((
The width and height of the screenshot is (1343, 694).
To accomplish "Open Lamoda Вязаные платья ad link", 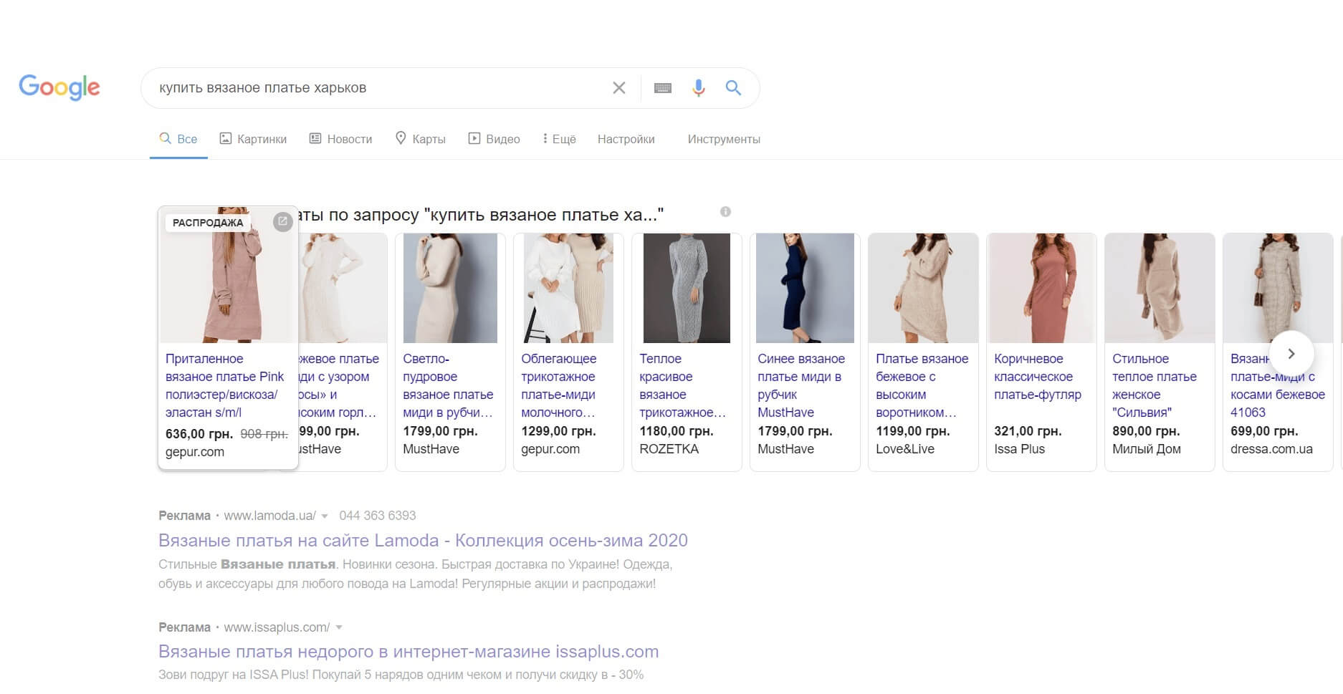I will pyautogui.click(x=423, y=540).
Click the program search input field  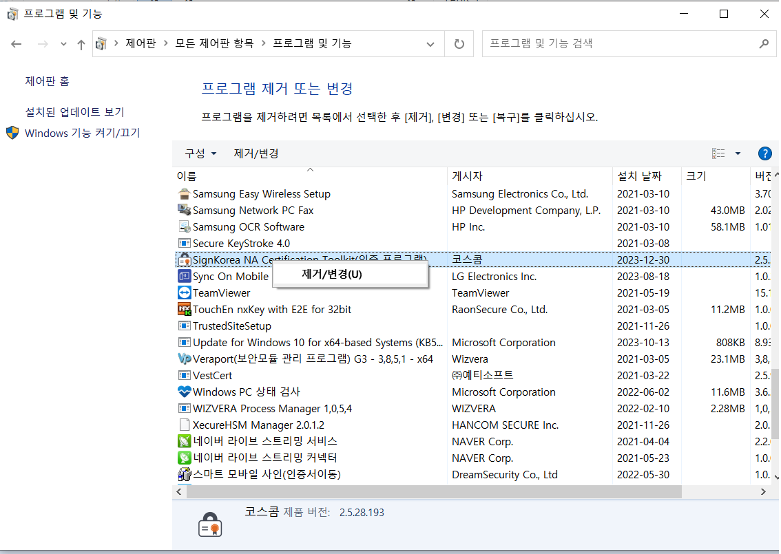(620, 43)
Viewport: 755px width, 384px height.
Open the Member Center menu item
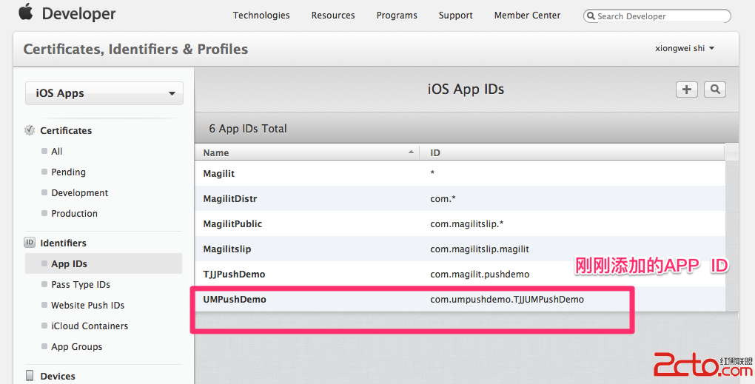tap(527, 16)
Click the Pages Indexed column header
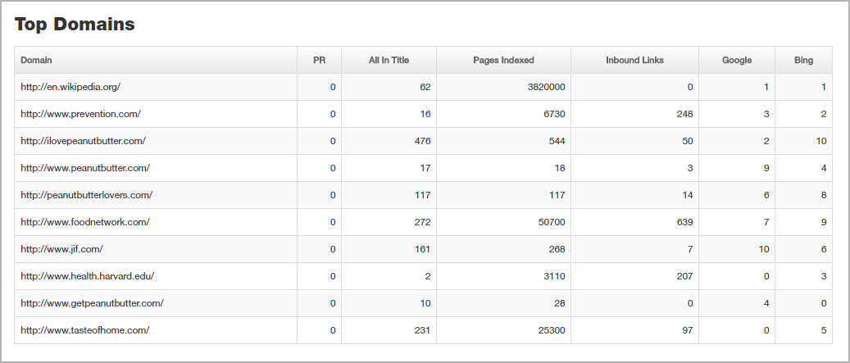This screenshot has height=363, width=850. pyautogui.click(x=503, y=60)
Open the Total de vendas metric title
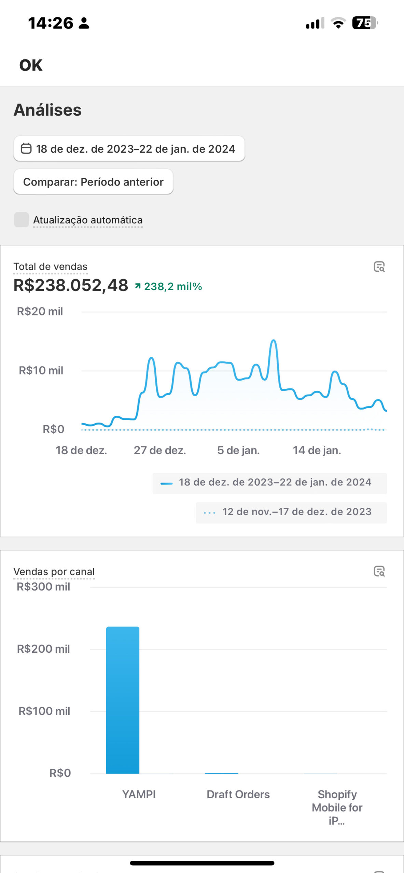This screenshot has width=404, height=873. tap(50, 267)
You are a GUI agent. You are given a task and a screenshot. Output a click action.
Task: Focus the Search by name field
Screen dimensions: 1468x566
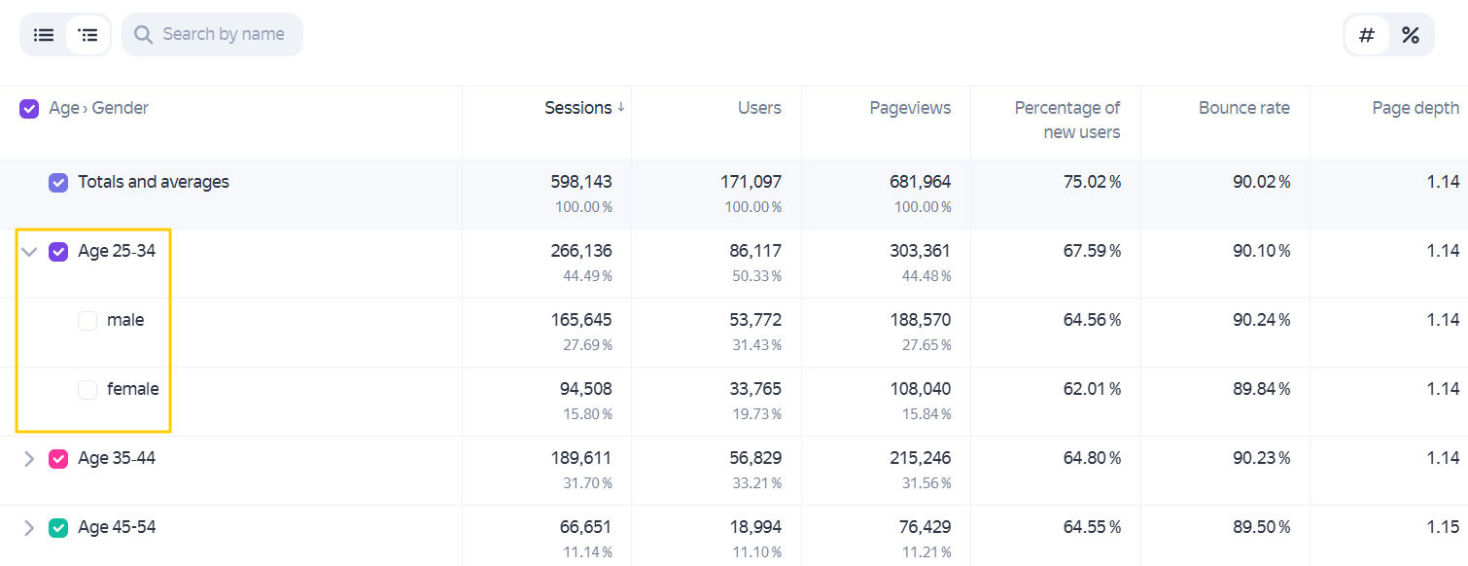tap(212, 35)
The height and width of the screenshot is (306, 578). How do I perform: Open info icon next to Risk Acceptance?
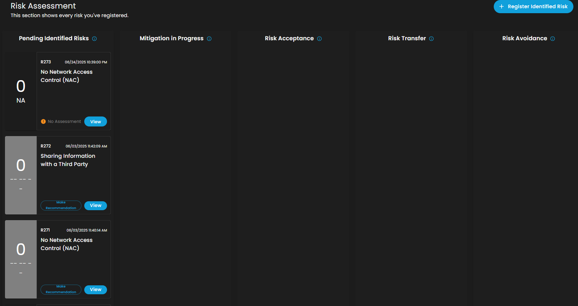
))
Set down exactly the lines between the line containing "Open the Total de vendas metric title" and the end of the records above, both ends included; pictures stay out.

Open the Total de vendas metric title
This screenshot has width=404, height=873. tap(50, 267)
You are a GUI agent. You are given a task and a screenshot. Output a click action.
Task: Focus the Search by name field
Screen dimensions: 1468x566
tap(212, 35)
The height and width of the screenshot is (306, 578). How do I perform: Open info icon next to Risk Acceptance?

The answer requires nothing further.